** Opening INPUT FOR THIS TASK block **

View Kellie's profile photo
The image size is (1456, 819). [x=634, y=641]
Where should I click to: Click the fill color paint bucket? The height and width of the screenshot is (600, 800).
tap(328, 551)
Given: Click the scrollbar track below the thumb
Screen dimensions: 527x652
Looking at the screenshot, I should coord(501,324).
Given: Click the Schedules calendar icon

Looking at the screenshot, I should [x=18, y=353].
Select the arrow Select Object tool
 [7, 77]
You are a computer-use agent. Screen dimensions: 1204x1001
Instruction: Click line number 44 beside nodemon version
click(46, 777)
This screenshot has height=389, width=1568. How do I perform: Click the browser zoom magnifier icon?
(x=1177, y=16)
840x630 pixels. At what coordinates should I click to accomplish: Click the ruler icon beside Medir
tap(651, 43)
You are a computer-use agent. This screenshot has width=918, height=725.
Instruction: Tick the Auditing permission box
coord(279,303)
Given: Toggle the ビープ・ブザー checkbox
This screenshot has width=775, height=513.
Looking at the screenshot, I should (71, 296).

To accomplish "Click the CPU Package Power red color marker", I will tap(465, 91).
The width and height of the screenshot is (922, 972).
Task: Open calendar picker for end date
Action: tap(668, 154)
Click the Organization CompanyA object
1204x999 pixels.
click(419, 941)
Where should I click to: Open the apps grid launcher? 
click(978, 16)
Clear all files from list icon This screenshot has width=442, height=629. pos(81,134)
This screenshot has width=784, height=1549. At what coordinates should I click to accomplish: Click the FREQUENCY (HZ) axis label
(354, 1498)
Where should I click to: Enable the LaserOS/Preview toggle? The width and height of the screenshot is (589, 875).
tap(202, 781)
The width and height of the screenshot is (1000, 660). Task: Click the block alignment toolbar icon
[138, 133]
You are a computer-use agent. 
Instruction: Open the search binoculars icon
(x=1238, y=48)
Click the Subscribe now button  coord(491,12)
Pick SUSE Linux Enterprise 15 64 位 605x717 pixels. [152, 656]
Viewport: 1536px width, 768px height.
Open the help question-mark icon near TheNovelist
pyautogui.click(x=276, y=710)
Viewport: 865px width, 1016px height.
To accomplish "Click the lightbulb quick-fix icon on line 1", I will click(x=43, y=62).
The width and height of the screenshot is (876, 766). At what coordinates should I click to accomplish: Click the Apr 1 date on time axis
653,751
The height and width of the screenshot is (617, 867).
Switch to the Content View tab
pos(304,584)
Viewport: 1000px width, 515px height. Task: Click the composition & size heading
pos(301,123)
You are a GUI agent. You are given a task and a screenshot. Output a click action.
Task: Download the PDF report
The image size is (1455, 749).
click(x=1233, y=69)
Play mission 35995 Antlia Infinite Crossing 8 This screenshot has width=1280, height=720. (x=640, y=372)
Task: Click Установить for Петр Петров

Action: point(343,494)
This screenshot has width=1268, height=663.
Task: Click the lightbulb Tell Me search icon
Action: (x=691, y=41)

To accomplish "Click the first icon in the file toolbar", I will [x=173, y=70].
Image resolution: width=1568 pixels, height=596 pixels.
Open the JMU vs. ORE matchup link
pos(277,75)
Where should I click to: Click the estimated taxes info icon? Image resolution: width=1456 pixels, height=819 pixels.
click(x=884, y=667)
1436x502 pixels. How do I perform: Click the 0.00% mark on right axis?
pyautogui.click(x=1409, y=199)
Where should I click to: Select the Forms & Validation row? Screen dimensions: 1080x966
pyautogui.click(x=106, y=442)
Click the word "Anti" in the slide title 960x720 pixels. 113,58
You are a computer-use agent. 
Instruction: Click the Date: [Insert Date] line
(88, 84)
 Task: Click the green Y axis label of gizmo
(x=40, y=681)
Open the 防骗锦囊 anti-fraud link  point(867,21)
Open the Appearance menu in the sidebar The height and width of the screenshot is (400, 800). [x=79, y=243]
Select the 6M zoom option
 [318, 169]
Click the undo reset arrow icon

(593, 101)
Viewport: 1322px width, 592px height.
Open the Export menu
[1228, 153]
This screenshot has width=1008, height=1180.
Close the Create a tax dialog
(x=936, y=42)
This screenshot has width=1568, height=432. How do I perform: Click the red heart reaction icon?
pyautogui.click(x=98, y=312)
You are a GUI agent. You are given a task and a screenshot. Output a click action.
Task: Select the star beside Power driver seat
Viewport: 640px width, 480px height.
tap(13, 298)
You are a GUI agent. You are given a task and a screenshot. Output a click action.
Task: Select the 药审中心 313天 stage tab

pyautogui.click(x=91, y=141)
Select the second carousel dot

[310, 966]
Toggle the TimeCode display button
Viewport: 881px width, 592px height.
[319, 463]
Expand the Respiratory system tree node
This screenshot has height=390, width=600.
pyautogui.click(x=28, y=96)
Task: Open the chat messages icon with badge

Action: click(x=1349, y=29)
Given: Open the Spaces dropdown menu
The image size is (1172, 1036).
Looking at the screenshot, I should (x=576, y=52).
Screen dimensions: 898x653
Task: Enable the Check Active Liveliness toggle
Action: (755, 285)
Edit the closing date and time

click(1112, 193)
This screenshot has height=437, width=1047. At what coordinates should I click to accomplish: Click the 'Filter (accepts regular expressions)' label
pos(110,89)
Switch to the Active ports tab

** Closing INPUT FOR THIS TASK block **

Retype all of the entries exactly, please.

View Kellie's profile photo
The image size is (1456, 819). [x=634, y=641]
Where should I click to: Click the fill color paint bucket? The height and width of the screenshot is (600, 800).
tap(328, 551)
Given: Click the scrollbar track below the thumb
Screen dimensions: 527x652
Looking at the screenshot, I should coord(501,324).
Given: Click the Schedules calendar icon

Looking at the screenshot, I should [x=18, y=353].
Select the arrow Select Object tool
 [7, 77]
You are a computer-use agent. Screen dimensions: 1204x1001
Instruction: Click line number 44 beside nodemon version
click(46, 777)
This screenshot has height=389, width=1568. How do I perform: Click the browser zoom magnifier icon?
(x=1177, y=16)
840x630 pixels. At what coordinates should I click to accomplish: Click the ruler icon beside Medir
tap(651, 43)
You are a computer-use agent. This screenshot has width=918, height=725.
Instruction: Tick the Auditing permission box
coord(279,303)
Given: Toggle the ビープ・ブザー checkbox
This screenshot has width=775, height=513.
Looking at the screenshot, I should (71, 296).

To accomplish "Click the CPU Package Power red color marker", I will tap(465, 91).
The width and height of the screenshot is (922, 972).
Task: Open calendar picker for end date
Action: tap(668, 154)
Click the Organization CompanyA object
1204x999 pixels.
click(419, 941)
Where should I click to: Open the apps grid launcher? 
click(978, 16)
Clear all files from list icon This screenshot has width=442, height=629. pos(81,134)
This screenshot has width=784, height=1549. At what coordinates should I click to accomplish: Click the FREQUENCY (HZ) axis label
(354, 1498)
Where should I click to: Enable the LaserOS/Preview toggle? The width and height of the screenshot is (589, 875).
tap(202, 781)
The width and height of the screenshot is (1000, 660). Task: Click the block alignment toolbar icon
[138, 133]
You are a computer-use agent. 
Instruction: Open the search binoculars icon
(x=1238, y=48)
Click the Subscribe now button  coord(491,12)
Pick SUSE Linux Enterprise 15 64 位 605x717 pixels. [152, 656]
Viewport: 1536px width, 768px height.
Open the help question-mark icon near TheNovelist
pyautogui.click(x=276, y=710)
Viewport: 865px width, 1016px height.
To accomplish "Click the lightbulb quick-fix icon on line 1", I will click(x=43, y=62).
The width and height of the screenshot is (876, 766). At what coordinates should I click to accomplish: Click the Apr 1 date on time axis
653,751
The height and width of the screenshot is (617, 867).
Switch to the Content View tab
pos(304,584)
Viewport: 1000px width, 515px height. Task: Click the composition & size heading
pos(301,123)
You are a GUI agent. You are given a task and a screenshot. Output a click action.
Task: Download the PDF report
The image size is (1455, 749).
click(x=1233, y=69)
Play mission 35995 Antlia Infinite Crossing 8 This screenshot has width=1280, height=720. (x=640, y=372)
Task: Click Установить for Петр Петров

Action: point(343,494)
This screenshot has width=1268, height=663.
Task: Click the lightbulb Tell Me search icon
Action: (x=691, y=41)

To accomplish "Click the first icon in the file toolbar", I will [x=173, y=70].
Image resolution: width=1568 pixels, height=596 pixels.
Open the JMU vs. ORE matchup link
pos(277,75)
Where should I click to: Click the estimated taxes info icon? Image resolution: width=1456 pixels, height=819 pixels.
click(x=884, y=667)
1436x502 pixels. How do I perform: Click the 0.00% mark on right axis?
pyautogui.click(x=1409, y=199)
Where should I click to: Select the Forms & Validation row? Screen dimensions: 1080x966
pyautogui.click(x=106, y=442)
Click the word "Anti" in the slide title 960x720 pixels. 113,58
You are a computer-use agent. 
Instruction: Click the Date: [Insert Date] line
(88, 84)
 Task: Click the green Y axis label of gizmo
(x=40, y=681)
Open the 防骗锦囊 anti-fraud link  point(867,21)
Open the Appearance menu in the sidebar The height and width of the screenshot is (400, 800). [x=79, y=243]
Select the 6M zoom option
 [318, 169]
Click the undo reset arrow icon

(593, 101)
Viewport: 1322px width, 592px height.
Open the Export menu
[1228, 153]
This screenshot has width=1008, height=1180.
Close the Create a tax dialog
(x=936, y=42)
This screenshot has width=1568, height=432. How do I perform: Click the red heart reaction icon?
pyautogui.click(x=98, y=312)
You are a GUI agent. You are given a task and a screenshot. Output a click action.
Task: Select the star beside Power driver seat
Viewport: 640px width, 480px height.
tap(13, 298)
You are a GUI agent. You are given a task and a screenshot. Output a click action.
Task: Select the 药审中心 313天 stage tab

pyautogui.click(x=91, y=141)
Select the second carousel dot

[310, 966]
Toggle the TimeCode display button
Viewport: 881px width, 592px height.
[319, 463]
Expand the Respiratory system tree node
This screenshot has height=390, width=600.
pyautogui.click(x=28, y=96)
Task: Open the chat messages icon with badge

Action: click(x=1349, y=29)
Given: Open the Spaces dropdown menu
The image size is (1172, 1036).
Looking at the screenshot, I should (x=576, y=52).
Screen dimensions: 898x653
Task: Enable the Check Active Liveliness toggle
Action: (755, 285)
Edit the closing date and time

click(1112, 193)
This screenshot has height=437, width=1047. At what coordinates should I click to accomplish: Click the 'Filter (accepts regular expressions)' label
pos(110,89)
Switch to the Active ports tab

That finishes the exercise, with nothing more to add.